START INPUT

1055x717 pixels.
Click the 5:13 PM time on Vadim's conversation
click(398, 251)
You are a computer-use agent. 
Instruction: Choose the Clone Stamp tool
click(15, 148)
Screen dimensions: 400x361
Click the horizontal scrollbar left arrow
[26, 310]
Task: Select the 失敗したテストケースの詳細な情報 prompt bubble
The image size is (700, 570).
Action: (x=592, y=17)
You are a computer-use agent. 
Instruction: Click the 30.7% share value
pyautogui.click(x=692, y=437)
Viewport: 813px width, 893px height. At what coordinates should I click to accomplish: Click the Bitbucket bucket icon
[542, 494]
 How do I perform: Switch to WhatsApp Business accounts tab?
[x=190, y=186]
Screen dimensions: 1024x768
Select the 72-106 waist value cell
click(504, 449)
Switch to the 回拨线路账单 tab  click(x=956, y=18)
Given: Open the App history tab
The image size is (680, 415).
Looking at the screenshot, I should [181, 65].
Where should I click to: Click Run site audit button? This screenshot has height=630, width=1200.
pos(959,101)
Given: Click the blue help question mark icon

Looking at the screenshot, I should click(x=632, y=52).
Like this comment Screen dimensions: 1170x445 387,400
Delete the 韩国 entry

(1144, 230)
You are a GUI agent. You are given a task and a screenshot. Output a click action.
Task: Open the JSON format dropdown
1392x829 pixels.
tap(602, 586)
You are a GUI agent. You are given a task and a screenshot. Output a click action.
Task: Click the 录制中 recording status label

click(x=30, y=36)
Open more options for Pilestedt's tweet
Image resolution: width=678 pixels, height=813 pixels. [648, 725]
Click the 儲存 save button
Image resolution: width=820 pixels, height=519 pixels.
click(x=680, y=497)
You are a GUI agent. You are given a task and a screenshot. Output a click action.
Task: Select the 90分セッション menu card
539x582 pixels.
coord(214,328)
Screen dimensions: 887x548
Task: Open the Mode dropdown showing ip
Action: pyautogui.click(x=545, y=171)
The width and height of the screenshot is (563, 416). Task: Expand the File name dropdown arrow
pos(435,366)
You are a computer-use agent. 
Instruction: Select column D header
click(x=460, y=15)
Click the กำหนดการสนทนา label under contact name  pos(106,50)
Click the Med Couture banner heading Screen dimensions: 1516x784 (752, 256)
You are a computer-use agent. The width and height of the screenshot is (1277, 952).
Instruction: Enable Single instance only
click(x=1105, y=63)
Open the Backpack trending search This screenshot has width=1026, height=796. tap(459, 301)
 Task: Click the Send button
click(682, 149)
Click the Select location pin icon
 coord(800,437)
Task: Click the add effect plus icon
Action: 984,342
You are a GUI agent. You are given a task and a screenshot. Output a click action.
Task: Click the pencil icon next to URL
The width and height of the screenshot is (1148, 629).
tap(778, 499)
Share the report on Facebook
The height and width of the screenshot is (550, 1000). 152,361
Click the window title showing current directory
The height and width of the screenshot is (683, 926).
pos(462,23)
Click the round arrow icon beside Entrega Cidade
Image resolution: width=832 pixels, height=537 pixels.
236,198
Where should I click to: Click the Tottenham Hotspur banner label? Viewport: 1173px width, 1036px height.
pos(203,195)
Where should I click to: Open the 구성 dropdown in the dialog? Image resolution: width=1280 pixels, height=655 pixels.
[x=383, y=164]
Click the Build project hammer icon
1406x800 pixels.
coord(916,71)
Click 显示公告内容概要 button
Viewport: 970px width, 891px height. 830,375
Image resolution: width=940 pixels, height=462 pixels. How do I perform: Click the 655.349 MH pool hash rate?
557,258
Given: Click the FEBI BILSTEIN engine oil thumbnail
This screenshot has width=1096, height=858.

END INPUT

■ EXERCISE AIM ■
Every entry must be repeated exactly; none may be skipped.

■ TASK RESPONSE ■
1055x717 pixels.
Click the 5:13 PM time on Vadim's conversation
click(398, 251)
You are a computer-use agent. 
Instruction: Choose the Clone Stamp tool
click(15, 148)
Screen dimensions: 400x361
Click the horizontal scrollbar left arrow
[26, 310]
Task: Select the 失敗したテストケースの詳細な情報 prompt bubble
The image size is (700, 570).
Action: (x=592, y=17)
You are a computer-use agent. 
Instruction: Click the 30.7% share value
pyautogui.click(x=692, y=437)
Viewport: 813px width, 893px height. At what coordinates should I click to accomplish: Click the Bitbucket bucket icon
[542, 494]
 How do I perform: Switch to WhatsApp Business accounts tab?
[x=190, y=186]
Screen dimensions: 1024x768
Select the 72-106 waist value cell
click(504, 449)
Switch to the 回拨线路账单 tab  click(x=956, y=18)
Given: Open the App history tab
The image size is (680, 415).
Looking at the screenshot, I should [181, 65].
Where should I click to: Click Run site audit button? This screenshot has height=630, width=1200.
pos(959,101)
Given: Click the blue help question mark icon

Looking at the screenshot, I should click(x=632, y=52).
Like this comment Screen dimensions: 1170x445 387,400
Delete the 韩国 entry

(1144, 230)
You are a GUI agent. You are given a task and a screenshot. Output a click action.
Task: Open the JSON format dropdown
1392x829 pixels.
tap(602, 586)
You are a GUI agent. You are given a task and a screenshot. Output a click action.
Task: Click the 录制中 recording status label

click(x=30, y=36)
Open more options for Pilestedt's tweet
Image resolution: width=678 pixels, height=813 pixels. [648, 725]
Click the 儲存 save button
Image resolution: width=820 pixels, height=519 pixels.
click(x=680, y=497)
You are a GUI agent. You are given a task and a screenshot. Output a click action.
Task: Select the 90分セッション menu card
539x582 pixels.
coord(214,328)
Screen dimensions: 887x548
Task: Open the Mode dropdown showing ip
Action: pyautogui.click(x=545, y=171)
The width and height of the screenshot is (563, 416). Task: Expand the File name dropdown arrow
pos(435,366)
You are a computer-use agent. 
Instruction: Select column D header
click(x=460, y=15)
Click the กำหนดการสนทนา label under contact name  pos(106,50)
Click the Med Couture banner heading Screen dimensions: 1516x784 (752, 256)
You are a computer-use agent. The width and height of the screenshot is (1277, 952).
Instruction: Enable Single instance only
click(x=1105, y=63)
Open the Backpack trending search This screenshot has width=1026, height=796. tap(459, 301)
 Task: Click the Send button
click(682, 149)
Click the Select location pin icon
 coord(800,437)
Task: Click the add effect plus icon
Action: 984,342
You are a GUI agent. You are given a task and a screenshot. Output a click action.
Task: Click the pencil icon next to URL
The width and height of the screenshot is (1148, 629).
tap(778, 499)
Share the report on Facebook
The height and width of the screenshot is (550, 1000). 152,361
Click the window title showing current directory
The height and width of the screenshot is (683, 926).
pos(462,23)
Click the round arrow icon beside Entrega Cidade
Image resolution: width=832 pixels, height=537 pixels.
236,198
Where should I click to: Click the Tottenham Hotspur banner label? Viewport: 1173px width, 1036px height.
pos(203,195)
Where should I click to: Open the 구성 dropdown in the dialog? Image resolution: width=1280 pixels, height=655 pixels.
[x=383, y=164]
Click the Build project hammer icon
1406x800 pixels.
coord(916,71)
Click 显示公告内容概要 button
Viewport: 970px width, 891px height. 830,375
Image resolution: width=940 pixels, height=462 pixels. How do I perform: Click the 655.349 MH pool hash rate?
557,258
Given: Click the FEBI BILSTEIN engine oil thumbnail
This screenshot has width=1096, height=858.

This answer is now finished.